De acordo com a especialista, é preciso atrair o profissional que está dentro do museu para dentro da prática museal. “Existem quatro frentes importantes que temos que olhar quando falamos sobre o que podemos fazer enquanto museu: conscientização pública, mitigação das crises climáticas, adaptação das comunidades e regeneração. Com isso, os museus podem ajudar a sociedade em rápida transformação a se adaptar à crise que estamos vivendo”, aponta. Mas o que vem a ser regeneração? Lucimara explica que, após a sociedade passar muitos anos na cultura extrativista, de progresso capitalista e consumo, começou a implantar, progressivamente, um modelo de desenvolvimento baseado no paradigma da sustentabilidade, com ideias de reuso e reciclagem. O intuito era reparar os danos causados pelo desequilíbrio entre o desenvolvimento econômico, a preservação do meio ambiente e a justiça social.

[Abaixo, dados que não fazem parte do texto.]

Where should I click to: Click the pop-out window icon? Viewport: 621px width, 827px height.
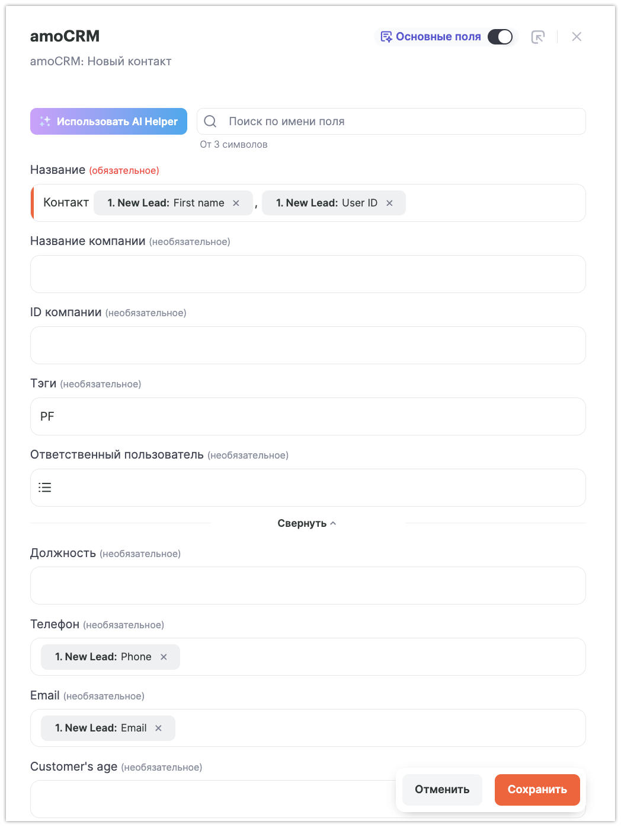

Contudo, isso seria algo factível há 50 anos. Hoje, segundo ela, a questão é mais urgente, a necessidade é regenerar. Ou seja, restaurar territórios e reparar fontes de conhecimento que irão ajudar a população a regenerar valores e, consequentemente, o local onde mora. “Estamos falando de regenerar valores culturais. Precisamos construir valor para a sociedade, alinhado aos sistemas vivos. Regeneração é trazer vidas de volta para os sistemas, seja para os museus, seja para o território, seja para a sociedade; restaurar as condições propícias à vida. Entender que estamos criando condições contraproducentes da vida humana e não humana”, salienta.

Os museus, por exemplo, têm o potencial de formar grandes regeneradores, pessoas que acreditam que podem melhorar os seus territórios, servindo como pontes para que essa conscientização aconteça. “Estamos falando da existência de mais ou menos 100 mil museus no mundo, cerca de 2 milhões de pessoas passam por eles. Então, acreditamos que é possível, sim, gerar uma mudança se nos comprometemos com isso”, destaca a especialista. Ela completa: “As gerações atuais talvez não tenham tido o mesmo contato com a natureza do que as gerações anteriores. Então, temos a oportunidade de reconectar as pessoas a outras realidades a não ser através desses dogmas da modernidade, como o consumo, a moda rápida, entre outros”, conclui.